** Quoted passage follows **
Saturday, June 23, 2007

On Religious Educational Institutes (1 of 2)

Along with two colleagues, I was recently invited to train students on introduction to creative thinking. As part of the continuation of our study last year, we handed out pre- and post- surveys to find out the role of motivation and culture in teaching creative thinking.

While waiting for the students to fill in their post-surveys, I looked around the room, which walls were filled with pinned up posters created by students. Intrigued about their contents, I paid a closer attention, and realized that these posters contained worldview from the point of view of a certain religion – which from this point on I will refer to as [beep].

What was interesting was that most of them contain very similar information on how disciplines of knowledge were related directly to quotations from verses taken from the [beep]’s holy book. Later I found out from one of my colleagues that in her classroom, this [beep] worldview was juxtaposed with Western worldview – which again, most of them contained very similar information.

With my curiosity aroused, during the break in between training sessions, I chatted with some participants to find out a little bit about their study program. These participants, in training to become teachers in elementary and secondary schools, are recruited from all over Indonesia. Apparently, most of them are on full scholarship and some pay twenty five percent of the tuition fee. They all live in housing that belongs to the university.

I was told that once they graduate, they would be sent back to where they came from, to teach in schools that belong to the same foundation which run educational institutions from pre-school all the way to graduate school. They were bound by a five-year contract, and had to contribute twenty percent of their future salary back to the foundation. (Note that meanwhile, they must work for ten hours while studying.)
** End of Quoted passage **
** Dataset records follows **
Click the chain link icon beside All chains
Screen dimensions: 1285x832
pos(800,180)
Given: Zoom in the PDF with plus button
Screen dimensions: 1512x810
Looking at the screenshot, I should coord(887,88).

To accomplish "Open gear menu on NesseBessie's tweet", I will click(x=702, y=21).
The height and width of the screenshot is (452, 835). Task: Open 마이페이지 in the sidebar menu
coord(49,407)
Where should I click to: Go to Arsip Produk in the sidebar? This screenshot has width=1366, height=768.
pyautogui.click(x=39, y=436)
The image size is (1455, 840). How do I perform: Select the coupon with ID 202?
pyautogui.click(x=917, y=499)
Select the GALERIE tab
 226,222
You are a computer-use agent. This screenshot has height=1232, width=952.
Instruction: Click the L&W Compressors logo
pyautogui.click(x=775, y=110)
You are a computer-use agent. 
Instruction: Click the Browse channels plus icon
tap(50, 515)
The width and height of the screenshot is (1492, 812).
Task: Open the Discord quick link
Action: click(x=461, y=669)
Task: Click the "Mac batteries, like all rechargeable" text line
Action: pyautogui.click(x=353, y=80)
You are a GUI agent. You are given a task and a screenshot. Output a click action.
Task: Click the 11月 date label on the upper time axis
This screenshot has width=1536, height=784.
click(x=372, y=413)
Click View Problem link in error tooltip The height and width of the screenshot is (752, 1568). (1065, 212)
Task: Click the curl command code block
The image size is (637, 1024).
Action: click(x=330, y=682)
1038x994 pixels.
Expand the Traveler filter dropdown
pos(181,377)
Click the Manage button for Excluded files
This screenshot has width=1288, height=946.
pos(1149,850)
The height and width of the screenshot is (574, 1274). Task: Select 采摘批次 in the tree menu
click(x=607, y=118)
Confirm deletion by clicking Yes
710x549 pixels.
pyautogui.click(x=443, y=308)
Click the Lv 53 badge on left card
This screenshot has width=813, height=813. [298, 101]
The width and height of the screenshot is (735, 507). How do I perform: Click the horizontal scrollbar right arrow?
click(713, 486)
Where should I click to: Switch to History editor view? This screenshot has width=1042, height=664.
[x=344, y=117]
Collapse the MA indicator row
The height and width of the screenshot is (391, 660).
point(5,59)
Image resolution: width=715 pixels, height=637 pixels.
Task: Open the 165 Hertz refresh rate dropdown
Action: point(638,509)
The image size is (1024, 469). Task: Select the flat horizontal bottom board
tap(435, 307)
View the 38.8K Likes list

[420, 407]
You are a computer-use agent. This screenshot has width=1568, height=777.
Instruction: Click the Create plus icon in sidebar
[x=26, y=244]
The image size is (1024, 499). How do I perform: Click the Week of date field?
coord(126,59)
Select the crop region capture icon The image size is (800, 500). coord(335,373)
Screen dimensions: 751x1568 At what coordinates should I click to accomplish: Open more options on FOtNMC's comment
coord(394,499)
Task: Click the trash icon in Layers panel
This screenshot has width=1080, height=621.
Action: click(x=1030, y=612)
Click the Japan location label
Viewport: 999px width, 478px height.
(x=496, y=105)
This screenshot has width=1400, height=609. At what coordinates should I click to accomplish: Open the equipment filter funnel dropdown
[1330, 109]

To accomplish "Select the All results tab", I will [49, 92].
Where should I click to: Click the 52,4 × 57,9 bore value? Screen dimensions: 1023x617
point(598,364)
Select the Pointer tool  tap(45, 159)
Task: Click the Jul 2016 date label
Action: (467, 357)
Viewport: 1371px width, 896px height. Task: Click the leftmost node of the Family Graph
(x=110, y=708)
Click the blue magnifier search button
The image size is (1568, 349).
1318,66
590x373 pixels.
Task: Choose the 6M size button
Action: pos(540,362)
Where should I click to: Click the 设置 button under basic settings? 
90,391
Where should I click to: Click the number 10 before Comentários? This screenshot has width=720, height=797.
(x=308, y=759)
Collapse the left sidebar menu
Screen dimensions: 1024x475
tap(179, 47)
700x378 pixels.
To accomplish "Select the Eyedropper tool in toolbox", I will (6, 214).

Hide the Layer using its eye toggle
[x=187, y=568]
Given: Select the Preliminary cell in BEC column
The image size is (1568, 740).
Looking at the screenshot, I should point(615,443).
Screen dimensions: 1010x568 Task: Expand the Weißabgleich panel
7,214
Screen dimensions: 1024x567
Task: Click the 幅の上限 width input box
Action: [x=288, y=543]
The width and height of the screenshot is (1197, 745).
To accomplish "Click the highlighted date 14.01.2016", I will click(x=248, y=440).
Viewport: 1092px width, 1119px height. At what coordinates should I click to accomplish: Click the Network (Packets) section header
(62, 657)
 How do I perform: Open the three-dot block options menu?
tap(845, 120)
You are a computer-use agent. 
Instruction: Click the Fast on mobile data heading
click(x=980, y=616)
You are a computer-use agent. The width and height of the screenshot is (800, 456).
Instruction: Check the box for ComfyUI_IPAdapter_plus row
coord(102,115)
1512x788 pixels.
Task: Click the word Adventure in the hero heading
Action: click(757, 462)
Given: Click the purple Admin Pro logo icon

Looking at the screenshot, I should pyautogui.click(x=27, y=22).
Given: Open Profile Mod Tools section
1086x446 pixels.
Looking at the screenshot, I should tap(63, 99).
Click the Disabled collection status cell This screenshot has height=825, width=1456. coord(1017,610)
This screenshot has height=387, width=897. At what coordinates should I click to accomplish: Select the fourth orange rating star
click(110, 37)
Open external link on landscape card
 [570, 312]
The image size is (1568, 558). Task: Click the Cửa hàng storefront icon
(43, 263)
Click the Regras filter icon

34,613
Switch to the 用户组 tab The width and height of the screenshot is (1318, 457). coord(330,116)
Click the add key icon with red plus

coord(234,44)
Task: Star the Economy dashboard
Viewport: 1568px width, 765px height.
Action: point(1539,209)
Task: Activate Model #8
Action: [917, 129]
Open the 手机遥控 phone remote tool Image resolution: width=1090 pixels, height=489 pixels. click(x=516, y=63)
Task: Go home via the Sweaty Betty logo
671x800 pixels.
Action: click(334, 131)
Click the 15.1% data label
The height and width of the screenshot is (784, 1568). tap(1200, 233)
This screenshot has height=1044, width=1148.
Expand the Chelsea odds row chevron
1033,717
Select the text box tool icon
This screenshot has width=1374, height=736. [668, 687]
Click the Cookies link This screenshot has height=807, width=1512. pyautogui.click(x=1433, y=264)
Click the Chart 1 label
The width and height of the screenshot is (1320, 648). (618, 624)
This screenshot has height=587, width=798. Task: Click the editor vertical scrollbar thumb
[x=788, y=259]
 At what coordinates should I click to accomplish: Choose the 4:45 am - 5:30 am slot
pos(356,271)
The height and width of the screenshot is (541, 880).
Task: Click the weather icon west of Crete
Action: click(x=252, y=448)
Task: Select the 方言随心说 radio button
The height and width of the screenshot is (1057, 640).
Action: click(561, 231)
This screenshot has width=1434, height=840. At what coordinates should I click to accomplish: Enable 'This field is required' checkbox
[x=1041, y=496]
** End of Dataset records **
:: Exercise requirements ::
1) Answer these questions using the blog post on religious educational institutes:
(a) What did the pre- and post-surveys set out to find out?
(b) From where are the participants training to become teachers recruited?
(c) What share of their future salary must graduates contribute back to the foundation?
2) Write the next part of the blog post on religious educational institutes, picking up after its final sentence.

:: Results ::
1)
(a) The role of motivation and culture in teaching creative thinking.
(b) From all over Indonesia.
(c) Twenty percent.

2)
I asked them about the posters, to find out if everyone was ok with the idea. Apparently, they all came from the same [beep] background. So no problem there (although a student said that sometimes she felt that she’s in training to become a [beep] teacher, teaching religions as suppose to biology), with the exception that in the name of the university, there is no indication whatsoever of its link to a [beep]’s belief.

Do these students know what they got themselves into when they signed the contracts at such a tender age when one graduates from high school? I don’t know. But the institution clearly set itself on a very strategic and religious role.

If, while reading this post thus far, you do not get what I’m worried about, try change the [beep] with a religion other than your own. Trust me, it can happen anywhere, anytime, in any religions other than your own.

Now I don’t have problems with religious institutions per se, including religious educational institutions. I myself went through [beep] elementary and secondary schools which were founded and run by [beep] leaders. But my parents sent me there because they believe in the value and quality of the education, more than on their religious convictions (none of my parents held the same beliefs with the schools I went to).

So the fact that this institution did not attach a [beep] in front or as part of its name, like most religious educational institutions in Indonesia, is frankly misleading. Or perhaps is it done on purpose?